Zum einen habe ich in meinem Rechner recht große Festplatten verbaut die ich ungerne in ein HW-RAID stecken möchte. Zum anderen reizt es mich ein RAID 0 aufzubauen welches dann quasi als Partition für Software(vorwiegend Games) aufzubauen.
Nun habe ich kurzerhand mal 2 gleichgroße Virtuelle Festplatten mit Windows 7 erstellt(vhd's). Diese lassen sich aber leider nicht zu einem RAID zusammensetzen wie es scheint.
Ich habe noch im Internet gesucht ob es da eine Alternative zu Windows virtuellen Festplatten gibt und da fand ich dann TrueCrypt. Leider kann man über diese Festplatten(sobald sie gemountet sind) auch kein RAID aufbauen.
Nunja dann hab ich mir noch überlegt eine separate Software-RAID Software zu besorgen um es damit zu versuchen aber leider finde ich da keine...

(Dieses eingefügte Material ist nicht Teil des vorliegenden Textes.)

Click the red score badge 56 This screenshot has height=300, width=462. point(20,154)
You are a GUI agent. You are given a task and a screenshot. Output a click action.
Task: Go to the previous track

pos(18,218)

Ist es überhaupt möglich ein RAID mit virtuellen Festplatten aufzubauen?

LG Manuel

EDIT.: In einer VM geht es übrigends ganz einfach. Einfach mehrere Virtuelle Festplatten bspw. mit VirtualBox erstellen einer VM zuweisen und in der VM dann das RAID aufbauen. Dummerweise nützt es nich soo viel in der VM, da die VM selber ja auch schon geringere Leistung hat.


----------